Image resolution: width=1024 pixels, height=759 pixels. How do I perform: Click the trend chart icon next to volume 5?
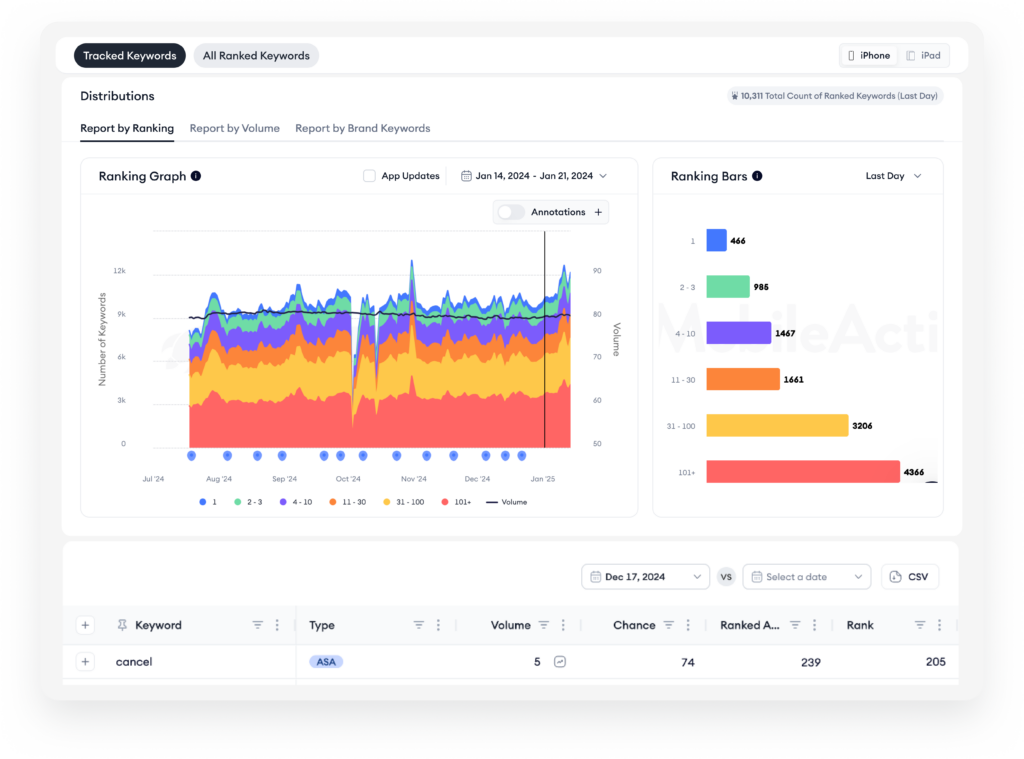coord(560,662)
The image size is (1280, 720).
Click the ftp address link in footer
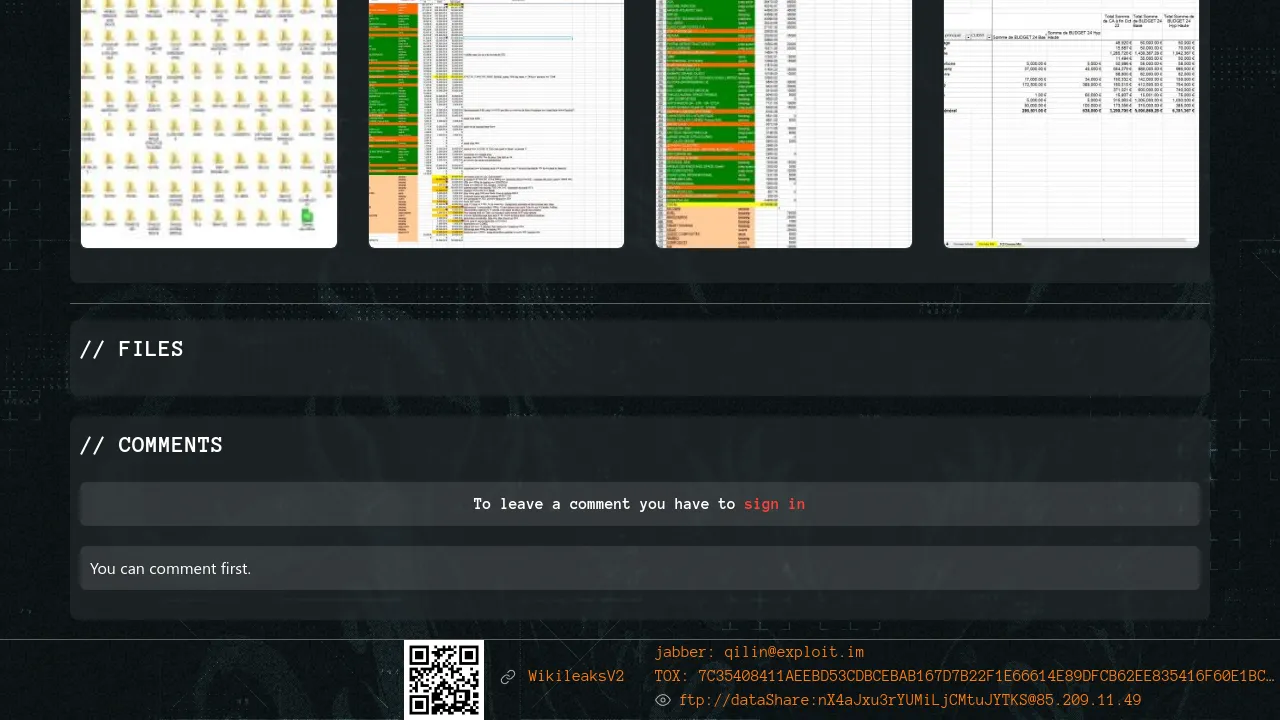click(x=909, y=701)
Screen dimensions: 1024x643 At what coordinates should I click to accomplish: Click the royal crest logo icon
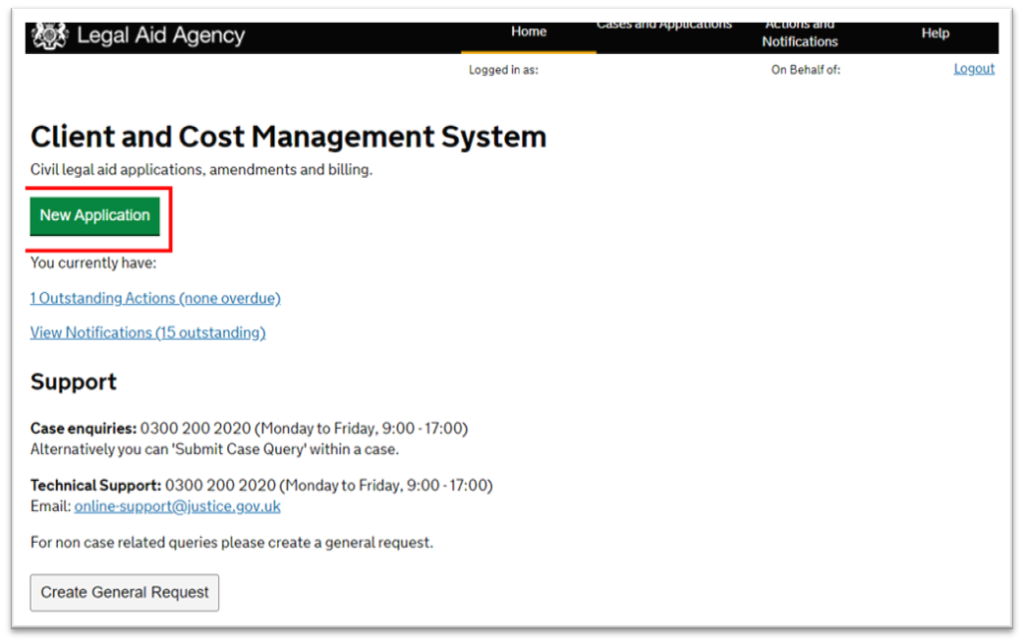pos(48,36)
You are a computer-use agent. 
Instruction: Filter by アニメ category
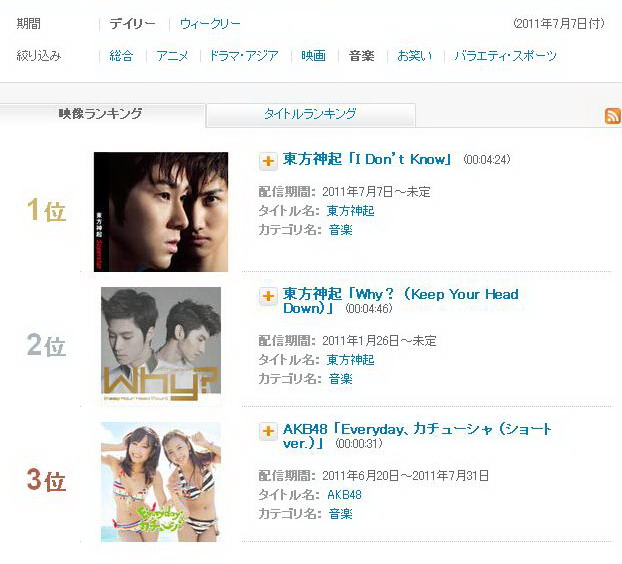172,56
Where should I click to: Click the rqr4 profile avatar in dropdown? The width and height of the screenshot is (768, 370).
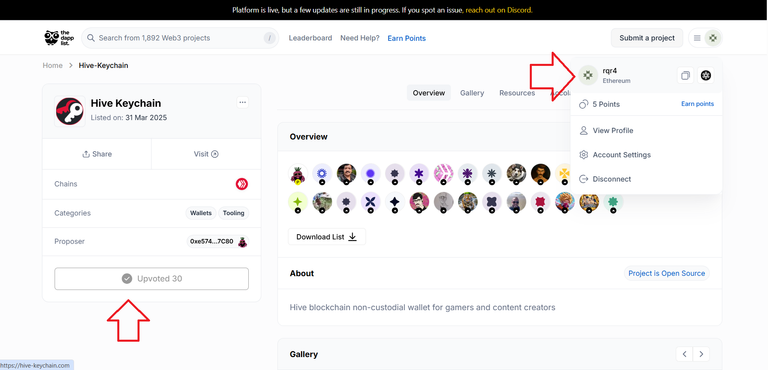[588, 75]
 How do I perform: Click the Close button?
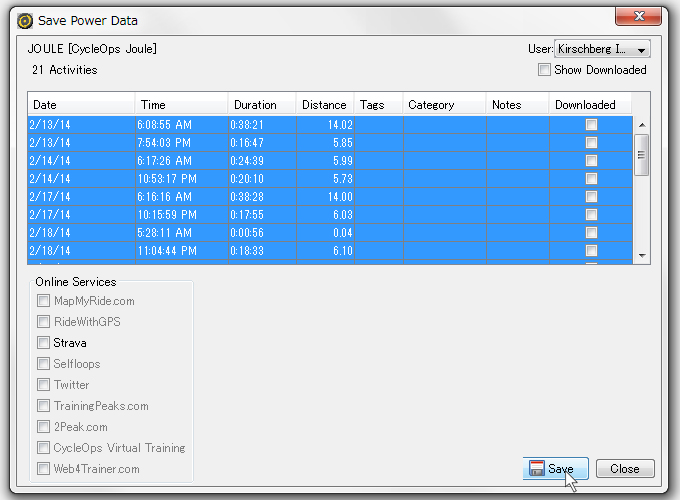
•••••
The task requires restating verbatim the lines from the one that holds "Click the ftp address link in footer" through the end of the listing, both ends counted, and no pictures.

Click the ftp address link in footer
click(x=909, y=701)
Screen dimensions: 1024x643 At what coordinates should I click to accomplish: Click the royal crest logo icon
pos(48,36)
You are a computer-use agent. 
Instruction: Filter by アニメ category
172,56
Where should I click to: Click the rqr4 profile avatar in dropdown? The width and height of the screenshot is (768, 370).
[588, 75]
 How do I perform: Click the Close button?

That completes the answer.